## EXERCISE DETAILS
Only the lines below from the one that holds "Image resolution: width=961" through the one that holds "Task: Toggle the Stereo label on spectrum" should appear in the answer, copied exactly, end lines included and pictures omitted.

## GIVEN RECORDS
BEGIN

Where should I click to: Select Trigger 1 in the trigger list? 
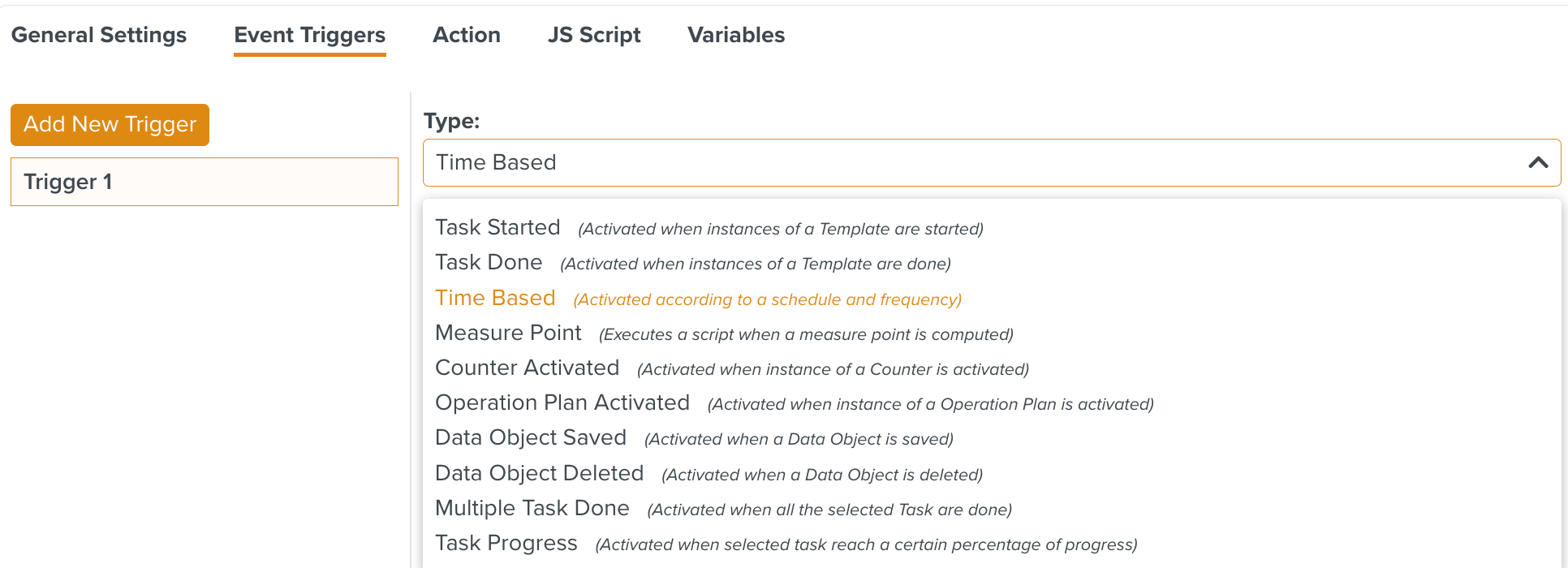204,182
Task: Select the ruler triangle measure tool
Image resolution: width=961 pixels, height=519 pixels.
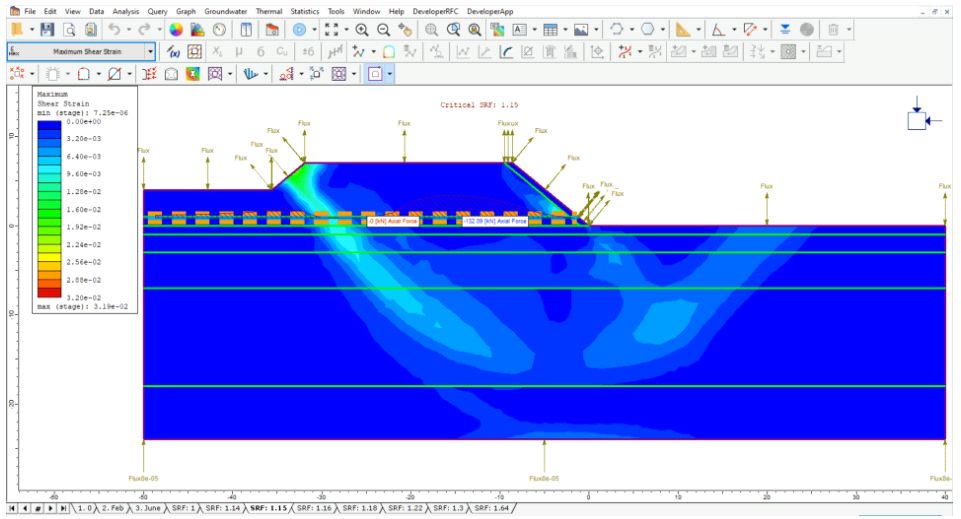Action: pyautogui.click(x=682, y=30)
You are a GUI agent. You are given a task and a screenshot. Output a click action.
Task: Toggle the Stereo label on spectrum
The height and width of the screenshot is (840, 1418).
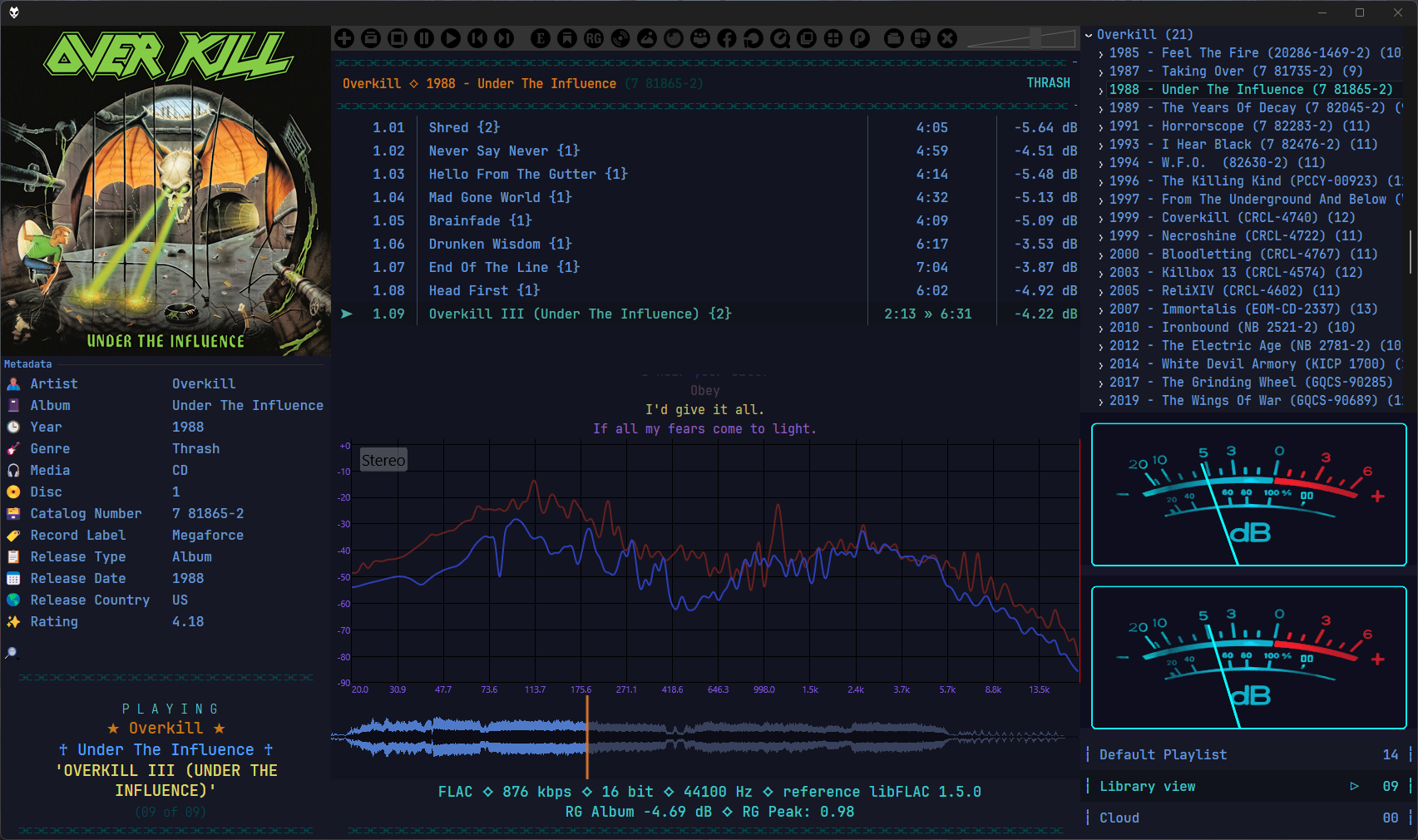point(383,460)

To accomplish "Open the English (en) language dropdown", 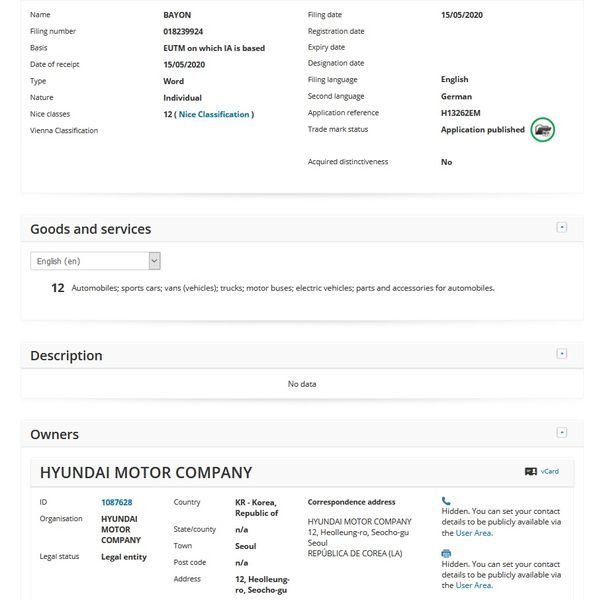I will pos(95,261).
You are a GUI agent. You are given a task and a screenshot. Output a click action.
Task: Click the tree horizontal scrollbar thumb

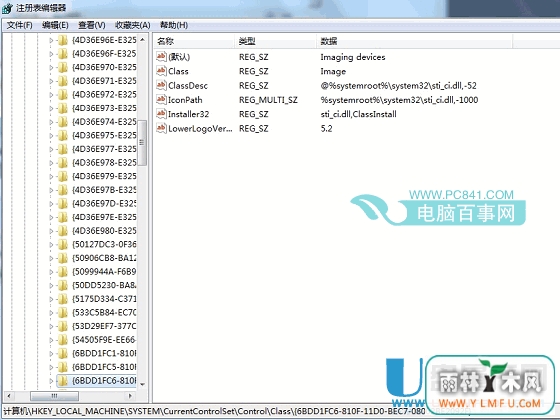click(x=54, y=396)
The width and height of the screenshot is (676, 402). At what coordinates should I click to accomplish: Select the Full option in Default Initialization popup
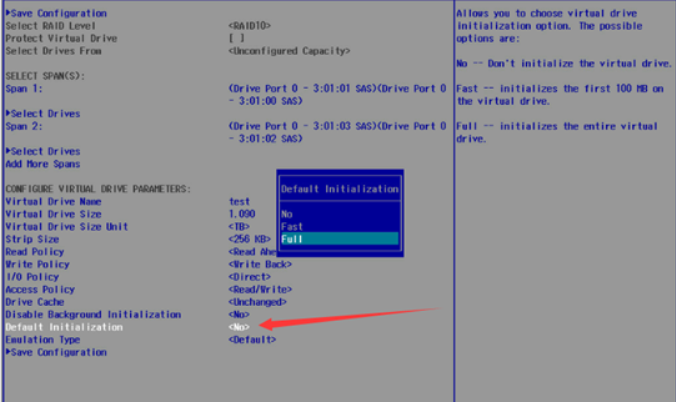coord(339,239)
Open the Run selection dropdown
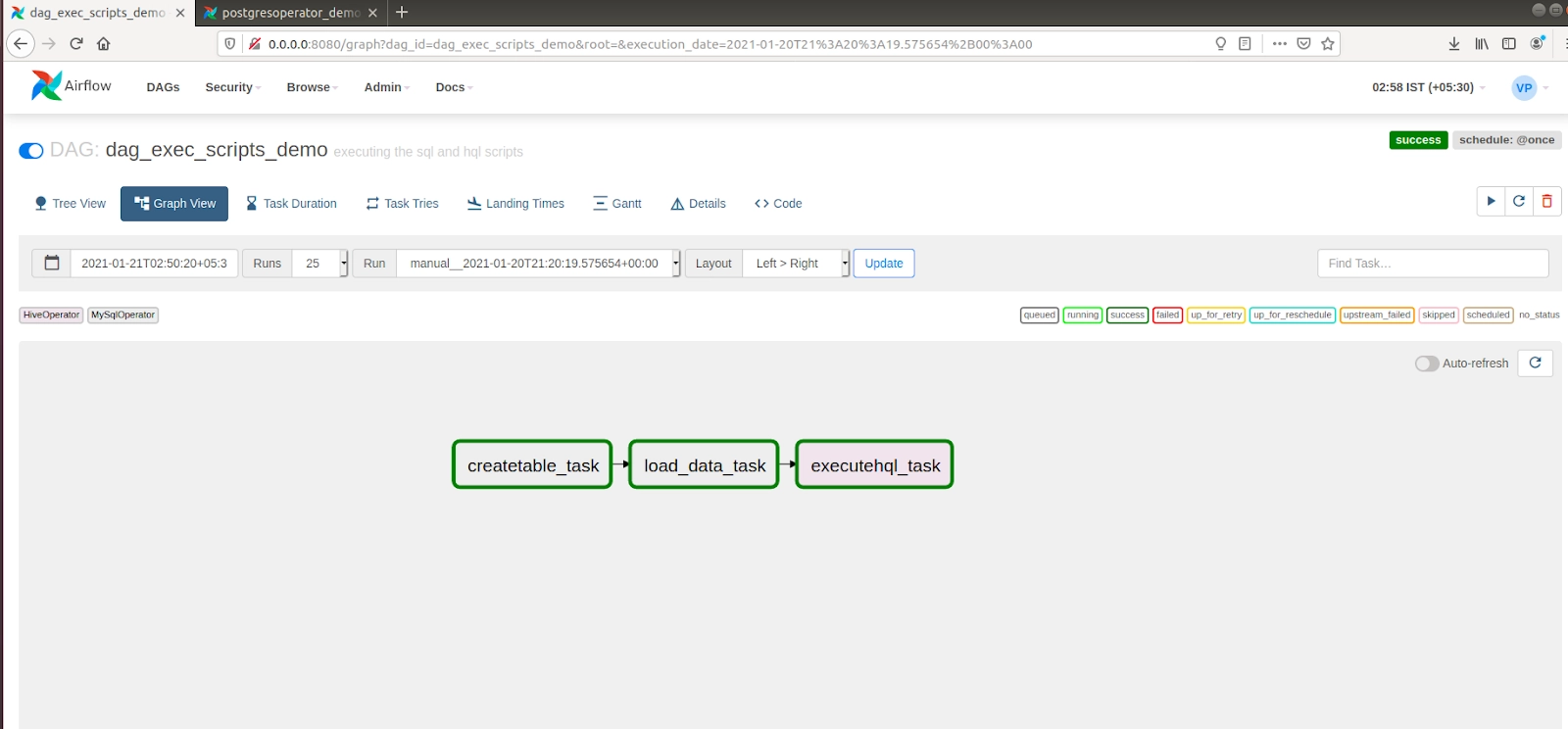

END

## RESULT FOR THIS EXERCISE
Image resolution: width=961 pixels, height=519 pixels.
Action: pyautogui.click(x=682, y=30)
You are a GUI agent. You are given a task and a screenshot. Output a click action.
Task: Toggle the Stereo label on spectrum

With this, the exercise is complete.